**Reading text:**
___

On Sunday we got up bright and early and headed to church. The young deaf woman who has been attending regularly was there again and was particularly attentive during the sermon. I felt I provided a good interpretation although I need to ask Terri the signs for a few words (race, racial, prejudice among others).

Directly after church we drove down to San Antonio and spent the day on the Riverwalk until the Michael Buble concert started at 8pm. The weather was oddly nice in San Antonio despite it being rainy and cold in Austin when we left. The concert itself was very good. I wasn’t sure what to expect really as MB’s sound seems to target a large audience. If you’re not familiar with him, MB is a modern day Frank Sinatra. He has a jazz/big band sound that seems to appeal both to the younger teenie-bopper crowd as well as older folks like my grandmother. Given that diverse fan base I wasn’t sure if this was going to be a crowd surfing concert or a classical recital. Oddly enough it was a little of both. He had a live jazz band on stage and sang songs off both his major albums. There was only one song that Benjamin and I didn’t recognize. MB is a great entertainer. He didn’t just get up there and sing, he worked the crowd making jokes and such during the breaks between songs. The beginning of the show featured his fast songs that got the teenie-boppers rushing the stage (yes, rushing the stage) to take his picture. The tickets specifically mentioned that photography and recording of any kind was expressly prohibitive so Benjamin and I made a point to leave our camera and both cell phones in the car like good little citizens. Apparently not everyone was so inclined. Between one of the songs MB said “you know, you paid good money for these tickets, take as many pictures as you want” so of course, everyone did all throughout the performance. After a couple of songs the bouncers got the area in front of the stage cleared (which I’m sure the people in the first 5 rows who paid $$$$ for their tickets were glad of). He then switched into a slower song set and threw in two other fast songs at the very end (and the teenie-boppers rushed the stage again). Benjamin loved the performance and admitted that he would love to be one of the folks rushing the stage. I liked the music but would have enjoyed the concert more if the teenie-boppers had just stayed home. It illustrates again how different we are. All in all, the concert was well worth the price of the tickets. If you have a chance to see MB in concert, I highly recommend it.

Marathon Results – Take 4

Three weeks and 4 emails after the fact and I finally have official results for the Austin Freescale Marathon. As I mentioned in a previous post – the point of having an official time was to enable me to have a placing in the Austin Distance Challenge.

After some digging I found my splits. It looks as though they have my halfway time (2:42:34) and my 30k time (4:08:25) but not my 10k time and obviously not my finish time. I need to see about getting my chip checked out as I’m thinking it is defective.

Finally – closure!

Signing Music

As some of you may know, I’m proficient (but not fluent) in American Sign Language (ASL). I regularly interpret for the deaf at my church on Sundays. While I’ve had no formal training, I have taken several classes as the Austin Sign Language School (mostly vocabulary classes) and have interpreted for a few deaf individuals. I’ve considered taking the test and becoming certified in Texas however my receiving (ie: reading ASL) is very poor due to my lack of practice.

___

**Required work:**
(1) Rewrite the blog text from "Three weeks and" up to and including "Austin Distance Challenge.", swapping "Austin Distance Challenge" for "Texas Distance Challenge".
(2) Arrange the records from the line with "You are a computer-use agent. The" up to and including the line with "pos(89,358)" as a Markdown table. Use the columns Row, a running number, and Line, the line itself, and skip any blank lines.

___

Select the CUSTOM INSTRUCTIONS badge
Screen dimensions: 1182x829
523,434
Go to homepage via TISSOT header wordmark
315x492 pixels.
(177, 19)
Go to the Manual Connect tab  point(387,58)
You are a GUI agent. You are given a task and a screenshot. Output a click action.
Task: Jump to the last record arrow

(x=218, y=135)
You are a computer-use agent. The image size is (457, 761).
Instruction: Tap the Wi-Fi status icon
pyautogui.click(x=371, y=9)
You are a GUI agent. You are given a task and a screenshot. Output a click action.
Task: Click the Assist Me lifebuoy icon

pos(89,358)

___

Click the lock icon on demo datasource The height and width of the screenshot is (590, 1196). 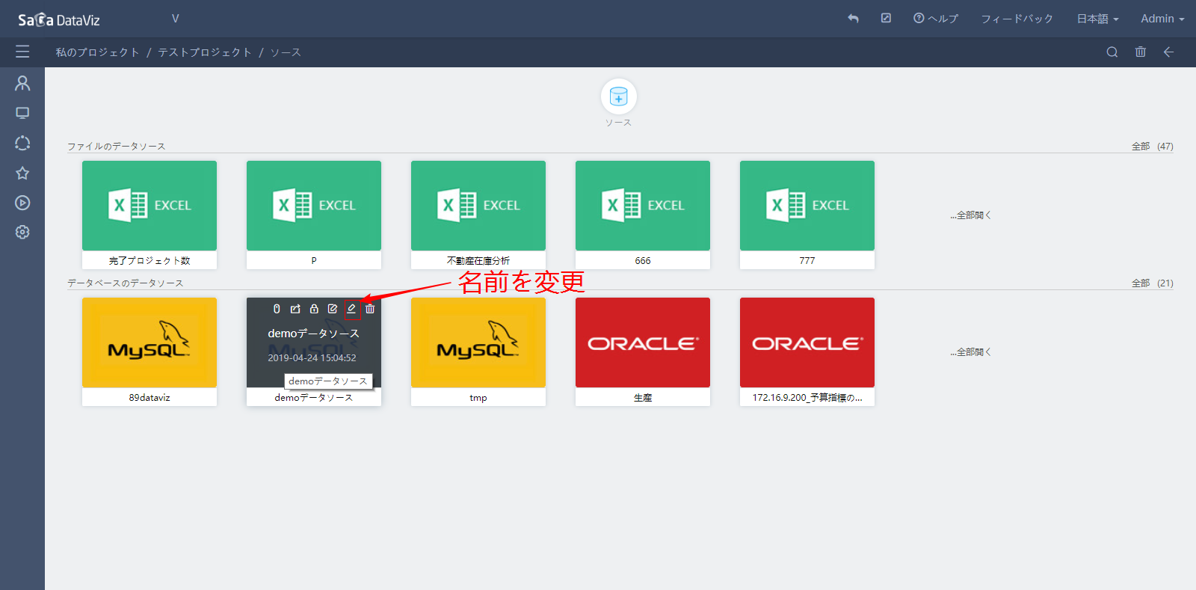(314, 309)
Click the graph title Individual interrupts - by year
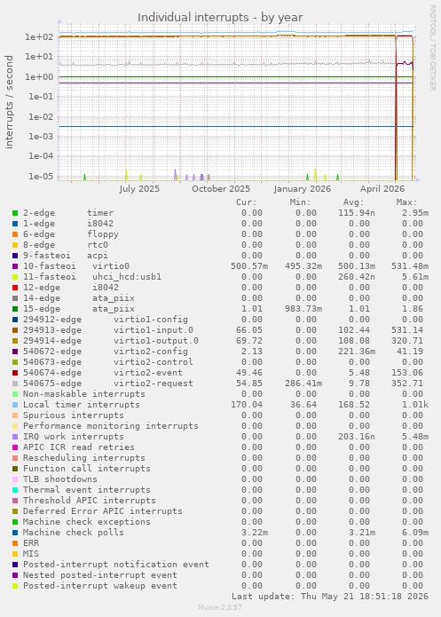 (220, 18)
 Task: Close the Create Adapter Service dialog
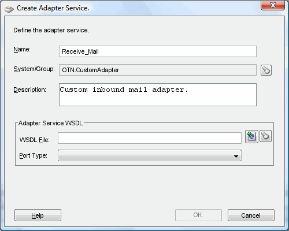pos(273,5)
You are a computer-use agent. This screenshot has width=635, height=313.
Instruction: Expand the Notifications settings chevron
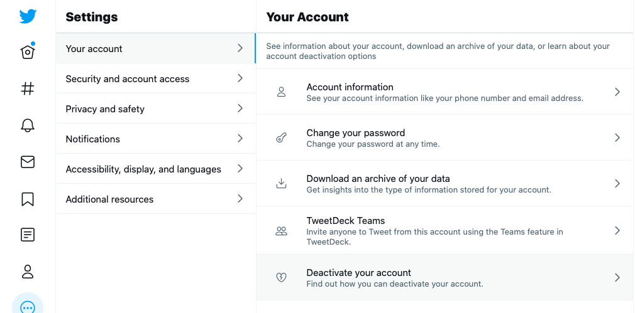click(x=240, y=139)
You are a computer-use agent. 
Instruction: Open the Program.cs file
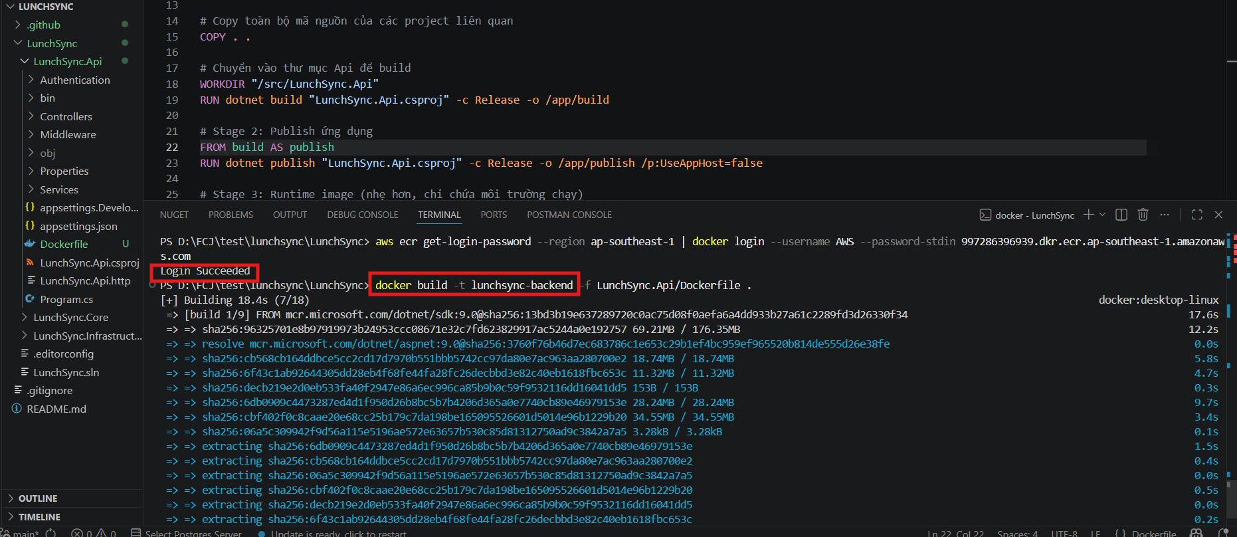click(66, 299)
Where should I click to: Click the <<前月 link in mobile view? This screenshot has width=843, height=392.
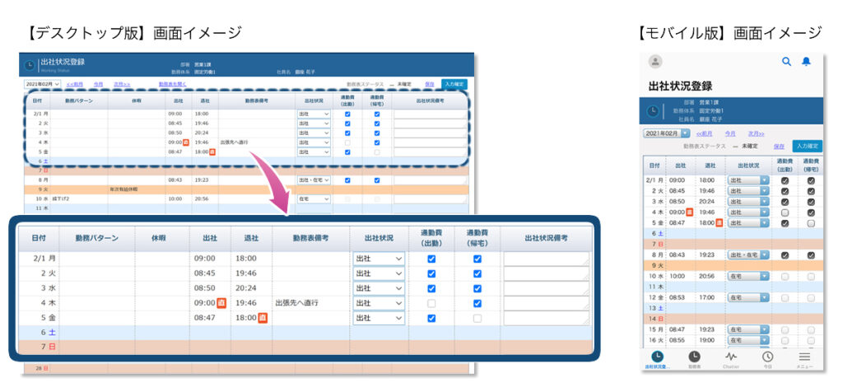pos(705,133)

___

**The replies:**
(1)
Three weeks and 4 emails after the fact and I finally have official results for the Austin Freescale Marathon. As I mentioned in a previous post – the point of having an official time was to enable me to have a placing in the Texas Distance Challenge.

(2)
| Row | Line |
|---|---|
| 1 | You are a computer-use agent. The image size is (457, 761). |
| 2 | Instruction: Tap the Wi-Fi status icon |
| 3 | pyautogui.click(x=371, y=9) |
| 4 | You are a GUI agent. You are given a task and a screenshot. Output a click action. |
| 5 | Task: Click the Assist Me lifebuoy icon |
| 6 | pos(89,358) |